Almost exactly two years ago, the same NGOs denounced the violence, but the situation has further deteriorated, noted the leaders in Beni and Lubero territories, and also in the cities of Butembo and Beni, as they met last week.
“Congolese citizens continue to be savagely killed in the Beni and Lubero territories,” said the NGOs in their open letter to President Kabila.
They said the number dead has increased from 1,116 in May 2016 to 2,459 in April 2018. This represents a ratio of at least 57 people killed per month, or an average of two people killed each day.
The territory of Beni has been the most affected, with 1,465 killed.
This is “too much!” the NGOs said, noting that kidnappings and disappearances had not stopped; on the contrary they increased, with more than 1,657 cases across the two territories of Lubero and Beni.
There were also 7,376 recorded cases of sexual violence against women and children.
Last month, a film highlighting the impact of sexual violence in eastern DRC received the 2017 Human Rights Award from the World Association for Christian Communication and SIGNIS, a worldwide association of Catholic communicators.

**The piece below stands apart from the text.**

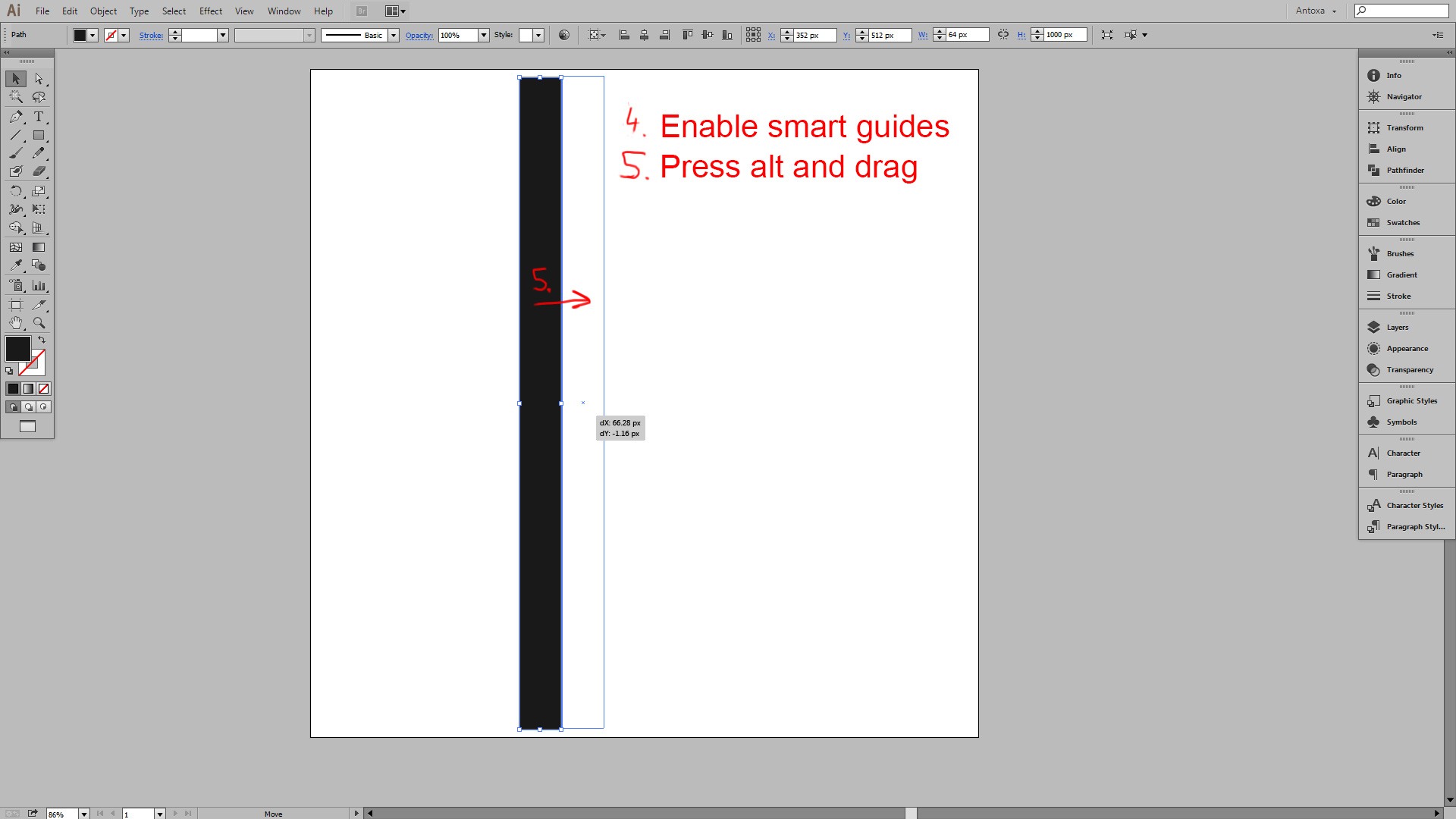Screen dimensions: 1456x819
Task: Toggle constrain width and height proportions
Action: [1003, 35]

The film, ‘Maman Colonelle’, depicts the ways in which society blames them, and does not see them as the victims they are, therefore denying them justice and human rights.
The North Kivu NGOs also pointed out the impact of the daily violence on the population, as “vehicles and properties continue to be burned down and sometimes people and many goods are also set on fire”.
Basic infrastructure is not spared. “Schools are attacked, destroyed and looted by rebels; others are abandoned or are occupied either by displaced persons, or by dependents of the military, or by armed groups,” they wrote.
They also denounced the passivity of the government and the international community, “despite our cries and our many calls for help”.
“Why are the Congolese Government and the international community reluctant to describe the targeted killings of the people of North Kivu as a crime of genocide?” they asked.
The signatories of the open letter demanded that President Kabila takes responsibility to “restore the authority of the state” over the whole national territory, including North Kivu.